I was listening to The Self Publishing Podcast the other day, and there was a statement that caught my attention. It was about email marketing.
Now, I don’t self-publish fiction — which is the topic of that show. Not now, at least.
But I listen to this podcast because these guys are funny, entertaining, and really sharp marketers who are applying direct response in a niche where it’s not common. And succeeding tremendously because of it. And so I’m always looking to pick up tips here and there that might be helpful. (With their tips on productivity and writing being equally useful bonuses.)
Anyway, I’ve always admired these guys for how they structure their marketing.
While the core of their fiction writing business is based on the concept of “Write. Publish. Repeat.” (they even have a book on self-publishing fiction by the same title)… They’re also constantly experimenting with offers, lead generation techniques, building funnels, and more.
And when you hear about everything they’re doing right, you’d tend to think they’re totally on top of their game.
And yet, this is a common misconception about successful people. Most people who are successful are that way in spite of all the things they could be doing better. (Listen to enough episodes of the podcast, and you’ll realize these guys recognize they’re in the same boat, and focused on constant improvement.)
But then, as happened with the guys at the Self Publishing Podcast, they right one of their wrongs, and a revelation occurs.
Throughout 2013 and early 2014, for whatever reason, they’d let their email marketing fall off a bit. It went from consistent to inconsistent, because they were so busy on the next big things they were doing in their business (and they always have about 10 big things coming up next, so you can’t really blame ‘em).
But then, somewhere along the line in 2014, they rediscovered email marketing.
Not that they’d ever really forgotten about it. But after letting it fall off, they made it a priority again.
And that led to the comment in the podcast that caught my attention.
Suddenly they’ve breathed new life into their already successful business by being more intentional, planful, and strategic with their email marketing.
Like most businesses, they have a thousand things they can focus on to grow. Social media. Promotional sites for their work. PR. Networking. Podcasting — their own, and being guests for others. Speaking. Writing and publishing more. Kickstarter (they ran a successful campaign in 2014). The works…
And yet, they’ve proven to themselves once again that none of those hold a candle to email marketing.
Now, in some businesses, you can argue that direct mail is even more powerful. And perhaps it would be for them, too. But…
There’s beauty in email. It’s affordable. It’s instant. And it can be deeply personal.
Like me, these guys write emails that are just one person, writing to another. They reveal themselves. And because their email list is people who are interested in them and their art, they’re talking about things of interest to their readers.
If they were just putting pictures of their book covers in the email, with a sale price, it wouldn’t be worth anything. But that’s not what they’re doing.
They’re using email — sent out to prospects who’ve raised their hand and expressed interest — to forge a personal connection with their readers.

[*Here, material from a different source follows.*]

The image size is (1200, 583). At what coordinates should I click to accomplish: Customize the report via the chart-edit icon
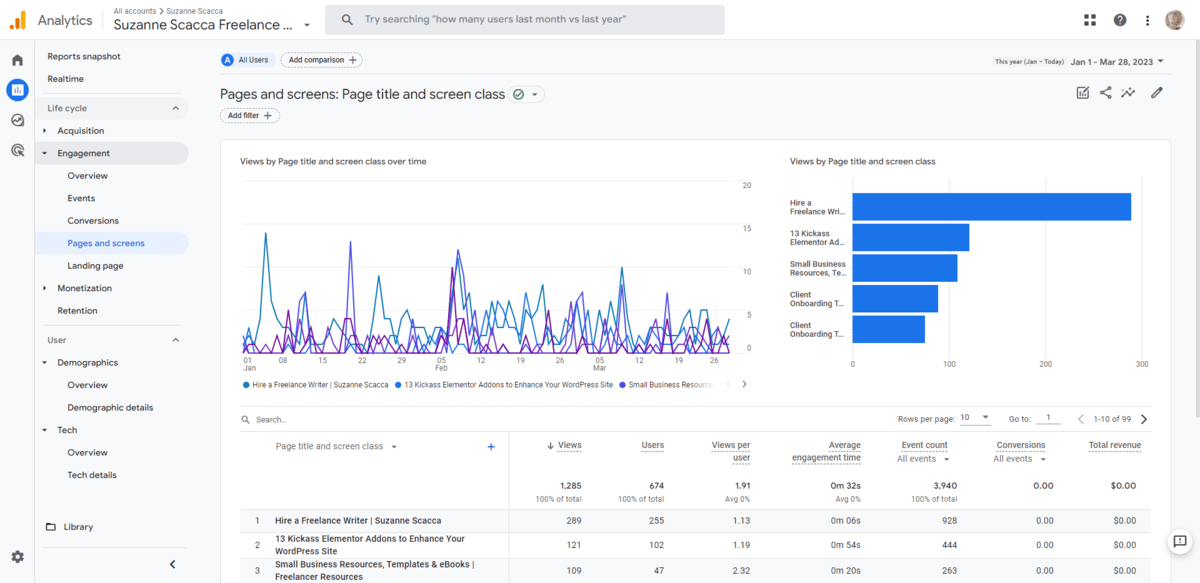[1082, 92]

They’re capturing their own quirkiness and personality. They’re self-deprecating in one breath, and celebratory in the next. They don’t take themselves too seriously, but they do take their relationship with their readers (customers) seriously.
And they use emails to get their subscribers to take action.
Not only are they trying to establish a deeper bond with their readers in the emails they send, they’re also using the emails to accomplish business purposes.
They ask for action. They get it.
And they’ve turned their passion — writing fiction — into a thriving, growing business as a result, sustaining three full-time writers and now a handful of additional support staff.
Yet, 2015 will be even bigger for them, I assure you, because of their rediscovery of email as a way to accomplish their business goals.
If there’s one thing you should get really good at as a marketer or copywriter, it’s email.
The truth is, most businesses don’t use long sales letters (even those that should).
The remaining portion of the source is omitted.